De son propre aveu, le réalisateur japonais Mamoru Hosuda souhaitait revenir après Summer Wars à un projet plus intimiste, avec moins de personnages et d’action. Le petit prodige de l’animation est passé par le vénérable studio Ghibli, avant de claquer la porte pour aller voir la concurrence, en l’occurrence le studio Madhouse, responsable de quasiment toutes les perles animées nippones de ces dernières années. Parmi elles figurent Redline, ainsi que La traversée du temps et Summer Wars, tous deux signées Hosuda. Ce dernier a pris son indépendance à l’occasion de ces Enfants Loups, finalement le plus ambitieux de tous ses films.

C’est l’histoire d’Hana, une jeune étudiante âgée de 19 ans. Après avoir rencontré le ténébreux Okami lors d’un cours, elle en tombe amoureuse. Il lui révèle alors un soir sa vraie nature : c’est un homme-loup, le dernier d’une lignée éteinte, forcé de s’accoutumer à la vie urbaine. Le couple commence à faire sa vie, et bientôt, deux enfants naissent : une fille, Yuki (neige) puis un garçon, Ame (pluie), moitié humains, moitié louveteaux. Mais Okami disparaît brutalement. Désormais seule, Hana doit gérer deux turbulents enfant, et décide pour ce faire de déménager à la campagne, loin des regards. Les années passent, et Yuki et Ame sont bientôt confrontés à un choix cornélien : rester avec les humains, ou laisser leur côté animal guider leur vie.

Chronique lycanthrope

Hana et ses deux rejetons, Ame et Yuki, sont au cœur d’une histoire à la fois intimiste et épique.

Dès les premiers plans, la maîtrise du cadre, la précision du trait et l’assurance du montage sautent aux yeux : Hosuda nous embarque dans une odyssée familiale touchant à la fois au merveilleux, par le biais du thème du loup-garou, et au réalisme le plus pointu. Le film observe avec une justesse sidérante la routine du quotidien, les moments de joie qui parsèment la vie de famille d’Hana et des siens, construisant à l’aide de motifs visuels (la carte d’identité d’Okami, seul souvenir qu’Hana pourra garder de son compagnon ; les entailles dans le bois témoignant de la croissance des enfants) une proximité touchante avec le spectateur. L’histoire s’étend ainsi sur une douzaine d’années, mais Les enfants loups ne tire jamais en longueur : les deux ans de gestation du film ont permis de perfectionner les plus petites ellipses, en même temps que les couches narratives se superposaient, jusqu’à faire d’une histoire linéaire à la Ozu une sorte de fresque à la densité incroyable.
= = = = = = =
Exercice court 1 →
Répondez à ces questions sur le texte consacré au film Les enfants loups :
(a) Quel âge a Hana au début de l'histoire ?
(b) Quel studio Hosuda a-t-il rejoint après avoir quitté Ghibli ?
(c) Sur combien d'années l'histoire s'étend-elle ?

Entrées pour repérer du texte et des éléments:
= = = = = = =
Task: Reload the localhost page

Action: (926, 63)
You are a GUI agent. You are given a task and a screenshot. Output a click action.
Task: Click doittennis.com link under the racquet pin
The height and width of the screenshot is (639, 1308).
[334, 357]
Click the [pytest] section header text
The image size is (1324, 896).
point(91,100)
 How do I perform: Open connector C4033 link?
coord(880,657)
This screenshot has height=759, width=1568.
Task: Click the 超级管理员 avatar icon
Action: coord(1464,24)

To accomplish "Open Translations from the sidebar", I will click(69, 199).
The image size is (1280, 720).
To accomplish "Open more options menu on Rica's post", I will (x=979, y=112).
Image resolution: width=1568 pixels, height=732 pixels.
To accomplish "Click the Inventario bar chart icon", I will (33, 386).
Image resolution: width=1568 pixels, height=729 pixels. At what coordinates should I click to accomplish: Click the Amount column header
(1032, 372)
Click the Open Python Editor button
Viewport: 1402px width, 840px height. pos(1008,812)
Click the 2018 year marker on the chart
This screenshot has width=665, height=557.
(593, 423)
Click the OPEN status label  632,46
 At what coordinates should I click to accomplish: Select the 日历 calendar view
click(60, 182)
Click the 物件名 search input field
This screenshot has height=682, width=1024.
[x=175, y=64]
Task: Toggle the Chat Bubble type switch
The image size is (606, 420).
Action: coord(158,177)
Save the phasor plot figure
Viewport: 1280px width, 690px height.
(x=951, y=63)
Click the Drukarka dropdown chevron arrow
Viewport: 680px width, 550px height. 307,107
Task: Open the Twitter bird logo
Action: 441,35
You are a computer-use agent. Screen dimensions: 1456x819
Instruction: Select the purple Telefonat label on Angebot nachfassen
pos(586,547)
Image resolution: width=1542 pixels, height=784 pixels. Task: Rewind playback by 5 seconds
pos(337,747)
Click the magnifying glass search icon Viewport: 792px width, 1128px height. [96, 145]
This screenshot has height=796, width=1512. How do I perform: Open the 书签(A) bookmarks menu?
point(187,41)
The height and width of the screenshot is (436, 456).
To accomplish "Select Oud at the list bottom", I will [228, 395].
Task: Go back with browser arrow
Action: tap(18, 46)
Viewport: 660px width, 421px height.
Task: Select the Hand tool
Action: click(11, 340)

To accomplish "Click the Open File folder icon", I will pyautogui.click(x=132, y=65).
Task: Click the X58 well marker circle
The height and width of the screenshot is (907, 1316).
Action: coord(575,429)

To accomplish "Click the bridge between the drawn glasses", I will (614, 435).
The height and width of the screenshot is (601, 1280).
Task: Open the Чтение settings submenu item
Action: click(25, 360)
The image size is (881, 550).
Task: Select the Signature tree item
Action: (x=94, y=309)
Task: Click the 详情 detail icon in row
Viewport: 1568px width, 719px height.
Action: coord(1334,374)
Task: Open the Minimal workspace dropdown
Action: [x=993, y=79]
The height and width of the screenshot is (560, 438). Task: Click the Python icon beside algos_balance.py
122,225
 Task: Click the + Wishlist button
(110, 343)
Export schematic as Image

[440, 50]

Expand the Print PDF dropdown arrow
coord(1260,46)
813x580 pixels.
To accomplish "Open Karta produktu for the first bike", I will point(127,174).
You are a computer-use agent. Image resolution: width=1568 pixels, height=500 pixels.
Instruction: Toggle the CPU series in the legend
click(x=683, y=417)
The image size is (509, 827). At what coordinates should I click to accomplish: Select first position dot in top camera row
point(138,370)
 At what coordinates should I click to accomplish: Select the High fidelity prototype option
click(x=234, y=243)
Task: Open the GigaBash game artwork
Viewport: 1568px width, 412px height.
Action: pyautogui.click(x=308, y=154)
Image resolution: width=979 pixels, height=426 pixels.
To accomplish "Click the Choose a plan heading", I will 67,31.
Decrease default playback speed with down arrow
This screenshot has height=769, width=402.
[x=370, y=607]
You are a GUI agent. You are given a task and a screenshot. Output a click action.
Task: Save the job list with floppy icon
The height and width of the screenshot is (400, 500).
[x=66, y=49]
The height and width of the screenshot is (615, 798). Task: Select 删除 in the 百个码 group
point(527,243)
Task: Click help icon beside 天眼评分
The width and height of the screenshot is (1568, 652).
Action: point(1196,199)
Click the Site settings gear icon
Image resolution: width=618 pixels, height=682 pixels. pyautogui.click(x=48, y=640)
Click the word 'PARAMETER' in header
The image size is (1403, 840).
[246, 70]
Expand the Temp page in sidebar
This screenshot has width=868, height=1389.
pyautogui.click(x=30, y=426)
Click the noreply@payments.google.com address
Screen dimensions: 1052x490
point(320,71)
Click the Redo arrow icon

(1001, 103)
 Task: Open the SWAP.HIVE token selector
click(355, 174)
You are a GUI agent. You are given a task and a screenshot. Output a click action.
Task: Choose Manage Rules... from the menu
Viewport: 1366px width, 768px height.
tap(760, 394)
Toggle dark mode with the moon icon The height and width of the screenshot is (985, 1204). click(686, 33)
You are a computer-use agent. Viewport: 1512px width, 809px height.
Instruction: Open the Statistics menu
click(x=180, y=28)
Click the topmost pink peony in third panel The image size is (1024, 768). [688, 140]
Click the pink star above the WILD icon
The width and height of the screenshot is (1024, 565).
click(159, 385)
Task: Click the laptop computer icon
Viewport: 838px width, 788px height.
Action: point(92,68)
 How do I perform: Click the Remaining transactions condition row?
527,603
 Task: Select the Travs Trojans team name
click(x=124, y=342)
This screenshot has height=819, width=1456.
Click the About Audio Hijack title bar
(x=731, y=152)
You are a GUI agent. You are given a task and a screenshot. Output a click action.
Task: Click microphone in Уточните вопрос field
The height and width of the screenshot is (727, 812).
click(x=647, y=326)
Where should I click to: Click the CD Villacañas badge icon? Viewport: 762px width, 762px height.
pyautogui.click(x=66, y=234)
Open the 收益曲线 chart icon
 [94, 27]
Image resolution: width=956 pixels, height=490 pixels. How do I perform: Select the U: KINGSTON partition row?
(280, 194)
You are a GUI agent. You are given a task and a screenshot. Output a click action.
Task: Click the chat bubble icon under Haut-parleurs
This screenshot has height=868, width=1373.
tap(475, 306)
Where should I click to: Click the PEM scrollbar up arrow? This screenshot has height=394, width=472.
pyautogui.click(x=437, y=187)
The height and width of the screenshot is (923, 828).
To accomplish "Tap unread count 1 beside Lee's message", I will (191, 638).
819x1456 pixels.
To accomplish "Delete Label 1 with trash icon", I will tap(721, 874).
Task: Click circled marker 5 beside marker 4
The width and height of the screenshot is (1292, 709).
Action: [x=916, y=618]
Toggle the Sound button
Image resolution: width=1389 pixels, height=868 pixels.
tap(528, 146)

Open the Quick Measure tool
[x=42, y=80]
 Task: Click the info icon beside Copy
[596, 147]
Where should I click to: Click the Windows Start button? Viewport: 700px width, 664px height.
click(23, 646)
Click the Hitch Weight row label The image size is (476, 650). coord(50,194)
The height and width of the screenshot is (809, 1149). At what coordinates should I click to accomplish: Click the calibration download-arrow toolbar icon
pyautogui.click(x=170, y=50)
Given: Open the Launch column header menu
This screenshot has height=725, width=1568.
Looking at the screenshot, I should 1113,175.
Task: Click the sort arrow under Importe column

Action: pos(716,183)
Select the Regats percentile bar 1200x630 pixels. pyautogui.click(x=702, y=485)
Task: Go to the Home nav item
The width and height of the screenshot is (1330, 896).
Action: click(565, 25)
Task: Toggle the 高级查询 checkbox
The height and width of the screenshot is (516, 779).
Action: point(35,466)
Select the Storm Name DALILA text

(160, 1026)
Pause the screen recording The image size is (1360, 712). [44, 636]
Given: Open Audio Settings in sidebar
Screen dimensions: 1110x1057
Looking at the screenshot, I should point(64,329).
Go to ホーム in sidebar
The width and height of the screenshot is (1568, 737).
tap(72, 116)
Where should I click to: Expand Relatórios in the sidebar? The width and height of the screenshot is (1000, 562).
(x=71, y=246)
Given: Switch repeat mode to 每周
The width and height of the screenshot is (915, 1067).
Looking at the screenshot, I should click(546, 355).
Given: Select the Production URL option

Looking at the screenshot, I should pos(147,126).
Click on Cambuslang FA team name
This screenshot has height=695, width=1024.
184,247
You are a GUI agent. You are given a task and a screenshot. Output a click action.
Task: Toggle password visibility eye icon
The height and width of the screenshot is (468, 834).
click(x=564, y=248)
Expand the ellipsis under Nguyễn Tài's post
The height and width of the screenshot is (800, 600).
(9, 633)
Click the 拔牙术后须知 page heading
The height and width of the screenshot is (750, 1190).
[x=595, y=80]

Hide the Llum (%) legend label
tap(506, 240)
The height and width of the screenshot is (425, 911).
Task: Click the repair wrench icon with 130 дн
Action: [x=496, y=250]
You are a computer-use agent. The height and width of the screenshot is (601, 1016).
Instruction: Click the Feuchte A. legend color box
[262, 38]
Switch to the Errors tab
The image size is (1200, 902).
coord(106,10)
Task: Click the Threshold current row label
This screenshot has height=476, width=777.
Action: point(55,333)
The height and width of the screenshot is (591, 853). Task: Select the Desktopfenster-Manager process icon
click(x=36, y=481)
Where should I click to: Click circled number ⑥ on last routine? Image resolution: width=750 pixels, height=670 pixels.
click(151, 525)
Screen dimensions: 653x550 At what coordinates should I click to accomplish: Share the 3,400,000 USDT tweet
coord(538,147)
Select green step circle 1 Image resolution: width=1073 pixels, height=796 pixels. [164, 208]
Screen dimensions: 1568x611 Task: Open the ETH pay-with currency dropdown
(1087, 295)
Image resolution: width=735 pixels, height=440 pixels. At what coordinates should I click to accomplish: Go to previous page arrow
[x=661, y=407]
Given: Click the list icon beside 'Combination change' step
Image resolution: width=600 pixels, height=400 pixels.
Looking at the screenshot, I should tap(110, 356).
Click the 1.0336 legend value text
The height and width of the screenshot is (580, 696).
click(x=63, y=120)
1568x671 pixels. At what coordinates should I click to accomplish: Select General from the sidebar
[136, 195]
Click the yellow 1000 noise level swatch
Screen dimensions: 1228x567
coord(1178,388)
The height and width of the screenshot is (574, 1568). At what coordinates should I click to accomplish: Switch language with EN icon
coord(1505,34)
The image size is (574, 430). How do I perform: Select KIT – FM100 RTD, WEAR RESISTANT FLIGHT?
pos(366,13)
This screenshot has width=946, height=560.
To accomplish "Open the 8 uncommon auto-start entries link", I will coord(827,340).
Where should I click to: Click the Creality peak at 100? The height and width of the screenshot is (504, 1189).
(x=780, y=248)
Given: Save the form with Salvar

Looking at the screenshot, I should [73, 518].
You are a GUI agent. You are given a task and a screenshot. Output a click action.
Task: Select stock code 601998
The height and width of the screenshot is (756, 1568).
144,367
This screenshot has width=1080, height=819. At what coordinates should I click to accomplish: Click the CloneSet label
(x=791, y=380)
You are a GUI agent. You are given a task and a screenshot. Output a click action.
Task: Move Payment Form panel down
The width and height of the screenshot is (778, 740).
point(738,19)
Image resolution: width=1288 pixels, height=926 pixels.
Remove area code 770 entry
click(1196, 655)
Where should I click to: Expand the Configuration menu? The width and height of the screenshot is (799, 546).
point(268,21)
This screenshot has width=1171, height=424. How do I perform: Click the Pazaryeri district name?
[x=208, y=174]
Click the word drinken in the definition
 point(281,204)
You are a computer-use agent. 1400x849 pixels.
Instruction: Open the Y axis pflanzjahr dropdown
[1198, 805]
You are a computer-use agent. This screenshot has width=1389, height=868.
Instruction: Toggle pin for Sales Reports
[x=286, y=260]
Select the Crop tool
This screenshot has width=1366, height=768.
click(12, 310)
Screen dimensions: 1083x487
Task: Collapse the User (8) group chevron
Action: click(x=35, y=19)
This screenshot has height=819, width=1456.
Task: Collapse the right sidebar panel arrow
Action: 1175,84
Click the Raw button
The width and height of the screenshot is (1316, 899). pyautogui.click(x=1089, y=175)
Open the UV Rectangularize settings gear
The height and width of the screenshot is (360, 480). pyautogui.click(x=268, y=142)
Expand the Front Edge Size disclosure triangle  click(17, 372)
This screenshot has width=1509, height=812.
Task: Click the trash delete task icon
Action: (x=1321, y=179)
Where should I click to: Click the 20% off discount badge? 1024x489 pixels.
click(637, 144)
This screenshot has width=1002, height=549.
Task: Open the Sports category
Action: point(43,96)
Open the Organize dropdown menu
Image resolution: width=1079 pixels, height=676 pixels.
= = = = = = =
Exercice court 2 →
Recopiez à l'identique les entrées, depuis leur tout début jusqu'à la ligne contenant « point(91,100) », cette ligne comprise.

Réponse rédigée 1 →
(a) 19 ans.
(b) Le studio Madhouse.
(c) Une douzaine d'années.

Réponse rédigée 2 →
Task: Reload the localhost page

Action: (926, 63)
You are a GUI agent. You are given a task and a screenshot. Output a click action.
Task: Click doittennis.com link under the racquet pin
The height and width of the screenshot is (639, 1308).
[334, 357]
Click the [pytest] section header text
The image size is (1324, 896).
point(91,100)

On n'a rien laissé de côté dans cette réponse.